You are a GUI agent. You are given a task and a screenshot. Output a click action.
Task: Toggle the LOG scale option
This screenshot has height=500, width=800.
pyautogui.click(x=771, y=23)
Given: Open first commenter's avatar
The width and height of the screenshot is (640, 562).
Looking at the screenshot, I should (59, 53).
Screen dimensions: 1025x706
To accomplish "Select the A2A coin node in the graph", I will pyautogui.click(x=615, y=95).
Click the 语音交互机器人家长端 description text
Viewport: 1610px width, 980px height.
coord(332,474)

---

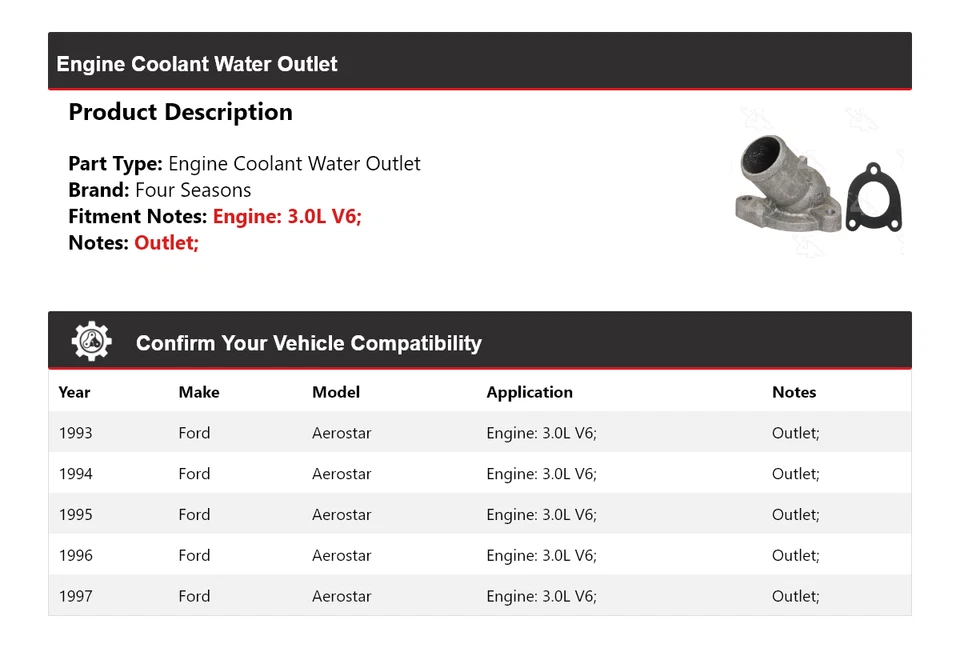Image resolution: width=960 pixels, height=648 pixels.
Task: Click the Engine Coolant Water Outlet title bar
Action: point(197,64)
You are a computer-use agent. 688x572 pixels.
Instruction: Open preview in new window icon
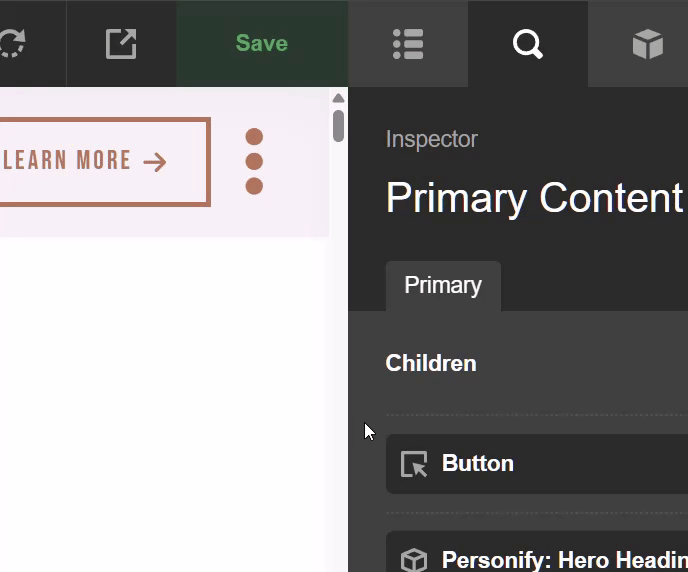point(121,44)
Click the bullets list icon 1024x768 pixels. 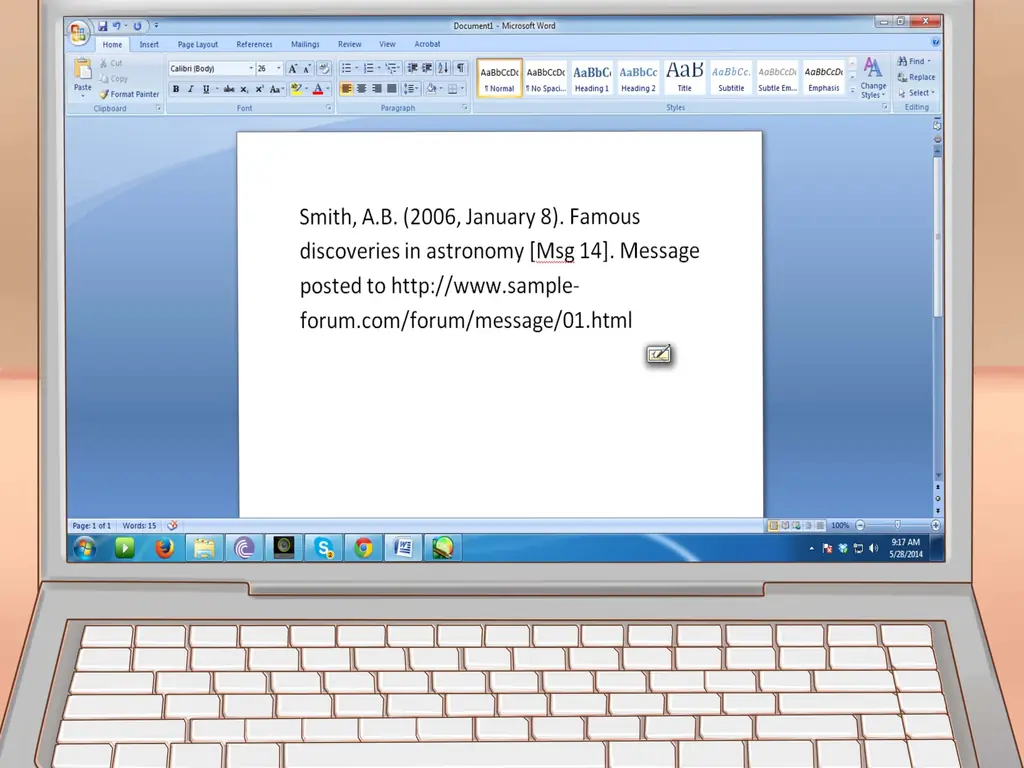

EXERCISE AIM: Using the listing above, count how many lines contain the word "agent" and, please, write only that number.

ANSWER FOR THE TASK: 2